Il confronto tra americani e sovietici è ricordato in alcuni cartoon, ma il tema si aggiorna, non inquietando meno, per un attuale duello, poco enfatizzato, ma in corso, tra americani e cinesi, con destinazione Marte, e le matite graffiano così un presente che delinea già il futuro. Un altro motivo di riflessione critica: la spettacolarità dell’evento, la sua forza mediatica che ancora si riflette nella nostra vita. Così immensa, ma anche così “banale”, come dice Zanzotto “lo gridano i filmcroste in moda i fumetti in ik i cromatismi acrilici”: “sopraffazione appena invetrinata ecco l’arresto alt nella diapositiva / è necrofilia somma necro sommo” ed ancora: “Io piango, ho saputo del fatto, / nemmeno cronaca nerocinema, fatto ordinario roba così di scarto gratis data / mentre stavo guardando”, perché “Tivù-e-cinema è la nostra consolazione / Per tivucinema l’animo nostro s’innalza come se da lui stesso fosse generato ciò che egli ha udito e visto / Sempre è volto lo sguardo e l’occhio in collirio di lacrima “. Ed anche questo tema lo ritroviamo in diversi cartoon di diversi paesi collegato a quello non meno equivoco del consumismo sfrenato: un’impresa come un prodotto ce lo dice il simbolo di McDonalds in molte vignette.
Ma lo ritroviamo ancor più pressato e aggiornato con riferimenti all’attualità di internet, con i social, con FB, con un simbolismo di funzioni che ha sostituito antichissimi contrassegni, alla fine con una “dissacrazione funzionalizzata”, «In realtà, nella conquista della Luna, si è rivolto un inchino, non sappiamo se più idiota o astuto, al precipitato mito antichissimo, alla Luna come emblema dell’irraggiungibile, punto di luce dell’assoluto, test di ciò che sta di fronte all’umano, quasi immagine stessa della trascendenza. Si sa che nella fantasia collettiva di pressoché tutti i popoli questo fantasma di trascendenza, di irraggiungibilità, è molto spesso raffigurato appunto nella Luna, nell’emblematicità della Luna. Chi avesse, pertanto, toccato la Luna, si sarebbe aggiudicato il titolo di un’“assoluta” supremazia. È dunque un caso di dissacrazione funzionalizzata, che ha in sé tutti i tratti più ripugnanti (banali) della realtà odierna».

- _MATERIALE MOSTRATO_:
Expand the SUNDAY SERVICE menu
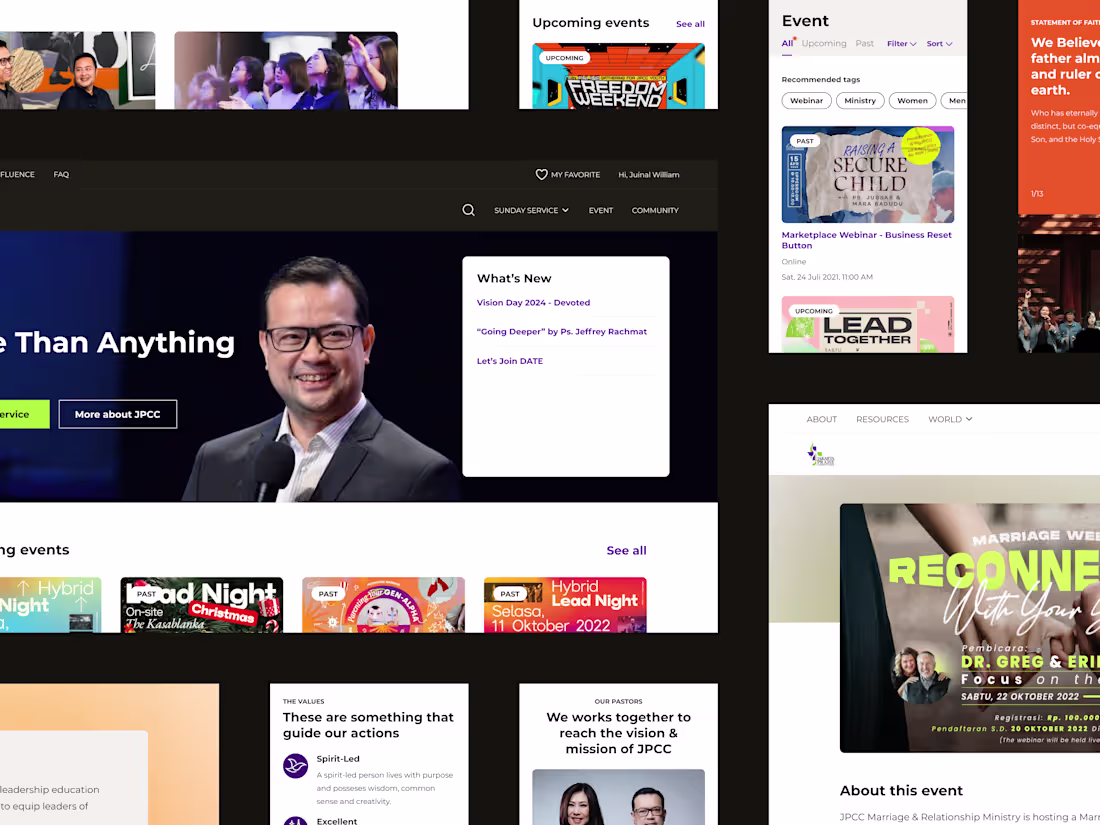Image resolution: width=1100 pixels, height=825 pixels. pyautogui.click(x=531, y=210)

--

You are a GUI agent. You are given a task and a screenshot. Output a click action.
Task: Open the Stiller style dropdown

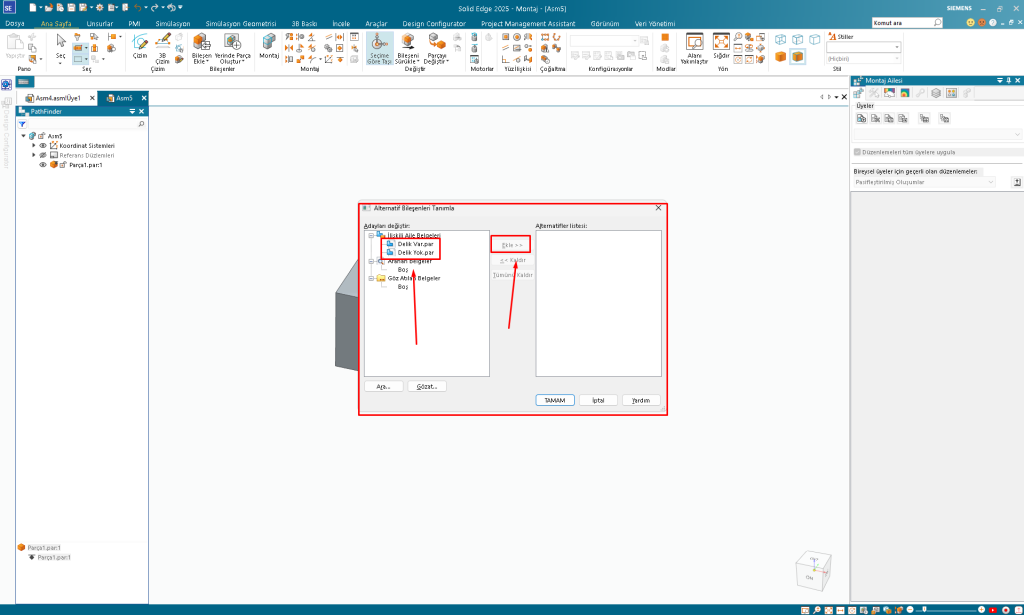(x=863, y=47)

- _ISTRUZIONI DI LAVORO_:
1 > Riscrivi in forma più breve il paragrafo del testo sulla Luna nei cartoon che comincia con "Ma lo ritroviamo ancor più pressato", mantenendone i fatti principali.
2 > Prosegui il testo sulla Luna nei cartoon con un nuovo paragrafo che segua l'ultima frase riportata.

- _RISPOSTE IN ORDINE_:
1 > Il tema ricompare ancora più pressante e aggiornato, con riferimenti a internet, ai social e a FB e con un simbolismo di funzioni che ha preso il posto di antichissimi contrassegni, fino a una "dissacrazione funzionalizzata". Con la conquista della Luna si è reso omaggio, non si sa se in modo idiota o astuto, all'antico mito della Luna come emblema dell'irraggiungibile e dell'assoluto, quasi immagine della trascendenza. Così la raffigura la fantasia collettiva di quasi tutti i popoli. Chi avesse toccato la Luna si sarebbe perciò assicurato una supremazia "assoluta". Si tratta dunque di una dissacrazione funzionalizzata, che porta in sé i tratti più ripugnanti (banali) della realtà odierna.

2 >
Questo senso critico, non certo mediocremente commemorativo, percorre tutte le vignette presentate al WHA: non c’è eccitazione, né esaltazione retorica – come invece sta avvenendo sulla stampa e sui massmedia che celebrano se stessi ed il loro imporsi negli anni “attraverso la lunga diretta” che li ha resi potenti ed irrinunciabili – che in questi mesi aleggiano mortuari e asfissianti. L’inquietudine e la cautela di questi disegnatori danno l’idea di una consapevolezza che altri mezzi e momenti non hanno. Certo nell’idea che la poesia, che tanta parte aveva dedicato alla luna e al suo chiarore (contro il quale non dimentichiamo si schieravano già i futuristi d’antan), non muore con l’allunaggio alcuni si ritrovano, anche se in certi sembra languire e sfinirsi, mentre in altre vignette ha trovato una propria strada.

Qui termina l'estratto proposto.